→ **Deine Aufgabe**:
Schreibe alle folgenden Zeilen Wort für Wort ab.
◆ ◆ ◆ ◆
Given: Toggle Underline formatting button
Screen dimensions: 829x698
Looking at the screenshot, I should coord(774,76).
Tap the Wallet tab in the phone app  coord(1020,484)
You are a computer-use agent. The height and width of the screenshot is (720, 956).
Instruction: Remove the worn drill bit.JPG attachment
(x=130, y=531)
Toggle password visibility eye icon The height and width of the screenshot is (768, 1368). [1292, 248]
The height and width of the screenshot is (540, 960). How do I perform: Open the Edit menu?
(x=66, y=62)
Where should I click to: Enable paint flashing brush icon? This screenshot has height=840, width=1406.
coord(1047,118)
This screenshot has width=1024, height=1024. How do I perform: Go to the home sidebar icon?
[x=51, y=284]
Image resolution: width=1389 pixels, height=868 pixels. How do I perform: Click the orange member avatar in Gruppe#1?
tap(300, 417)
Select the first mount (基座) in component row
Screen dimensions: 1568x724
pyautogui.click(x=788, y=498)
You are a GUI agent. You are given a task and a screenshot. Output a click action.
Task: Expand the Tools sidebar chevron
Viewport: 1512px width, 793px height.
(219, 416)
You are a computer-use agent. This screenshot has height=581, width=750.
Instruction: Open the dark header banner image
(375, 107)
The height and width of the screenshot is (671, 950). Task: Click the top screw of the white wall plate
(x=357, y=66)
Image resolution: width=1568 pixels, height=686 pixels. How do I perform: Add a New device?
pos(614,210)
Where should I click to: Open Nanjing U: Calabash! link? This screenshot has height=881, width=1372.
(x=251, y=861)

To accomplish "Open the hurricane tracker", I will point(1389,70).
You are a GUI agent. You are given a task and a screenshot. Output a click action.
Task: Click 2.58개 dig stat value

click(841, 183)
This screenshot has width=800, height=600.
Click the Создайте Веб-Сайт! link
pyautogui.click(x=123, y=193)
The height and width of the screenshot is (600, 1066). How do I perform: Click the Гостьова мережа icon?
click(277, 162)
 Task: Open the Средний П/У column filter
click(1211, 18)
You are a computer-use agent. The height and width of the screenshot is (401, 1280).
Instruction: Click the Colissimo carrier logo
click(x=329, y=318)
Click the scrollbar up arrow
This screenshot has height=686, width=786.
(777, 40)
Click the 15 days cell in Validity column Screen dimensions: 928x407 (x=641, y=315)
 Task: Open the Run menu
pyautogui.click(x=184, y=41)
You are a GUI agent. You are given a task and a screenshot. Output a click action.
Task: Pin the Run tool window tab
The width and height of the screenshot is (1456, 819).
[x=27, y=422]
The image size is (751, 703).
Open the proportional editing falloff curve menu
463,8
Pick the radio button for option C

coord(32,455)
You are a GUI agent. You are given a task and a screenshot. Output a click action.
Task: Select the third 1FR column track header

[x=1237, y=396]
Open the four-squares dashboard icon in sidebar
◆ ◆ ◆ ◆
→ **Lösung der Aufgabe**:
Given: Toggle Underline formatting button
Screen dimensions: 829x698
Looking at the screenshot, I should coord(774,76).
Tap the Wallet tab in the phone app  coord(1020,484)
You are a computer-use agent. The height and width of the screenshot is (720, 956).
Instruction: Remove the worn drill bit.JPG attachment
(x=130, y=531)
Toggle password visibility eye icon The height and width of the screenshot is (768, 1368). [1292, 248]
The height and width of the screenshot is (540, 960). How do I perform: Open the Edit menu?
(x=66, y=62)
Where should I click to: Enable paint flashing brush icon? This screenshot has height=840, width=1406.
coord(1047,118)
This screenshot has width=1024, height=1024. How do I perform: Go to the home sidebar icon?
[x=51, y=284]
Image resolution: width=1389 pixels, height=868 pixels. How do I perform: Click the orange member avatar in Gruppe#1?
tap(300, 417)
Select the first mount (基座) in component row
Screen dimensions: 1568x724
pyautogui.click(x=788, y=498)
You are a GUI agent. You are given a task and a screenshot. Output a click action.
Task: Expand the Tools sidebar chevron
Viewport: 1512px width, 793px height.
(219, 416)
You are a computer-use agent. This screenshot has height=581, width=750.
Instruction: Open the dark header banner image
(375, 107)
The height and width of the screenshot is (671, 950). Task: Click the top screw of the white wall plate
(x=357, y=66)
Image resolution: width=1568 pixels, height=686 pixels. How do I perform: Add a New device?
pos(614,210)
Where should I click to: Open Nanjing U: Calabash! link? This screenshot has height=881, width=1372.
(x=251, y=861)

To accomplish "Open the hurricane tracker", I will point(1389,70).
You are a GUI agent. You are given a task and a screenshot. Output a click action.
Task: Click 2.58개 dig stat value

click(841, 183)
This screenshot has width=800, height=600.
Click the Создайте Веб-Сайт! link
pyautogui.click(x=123, y=193)
The height and width of the screenshot is (600, 1066). How do I perform: Click the Гостьова мережа icon?
click(277, 162)
 Task: Open the Средний П/У column filter
click(1211, 18)
You are a computer-use agent. The height and width of the screenshot is (401, 1280).
Instruction: Click the Colissimo carrier logo
click(x=329, y=318)
Click the scrollbar up arrow
This screenshot has height=686, width=786.
(777, 40)
Click the 15 days cell in Validity column Screen dimensions: 928x407 (x=641, y=315)
 Task: Open the Run menu
pyautogui.click(x=184, y=41)
You are a GUI agent. You are given a task and a screenshot. Output a click action.
Task: Pin the Run tool window tab
The width and height of the screenshot is (1456, 819).
[x=27, y=422]
The image size is (751, 703).
Open the proportional editing falloff curve menu
463,8
Pick the radio button for option C

coord(32,455)
You are a GUI agent. You are given a task and a screenshot. Output a click action.
Task: Select the third 1FR column track header

[x=1237, y=396]
Open the four-squares dashboard icon in sidebar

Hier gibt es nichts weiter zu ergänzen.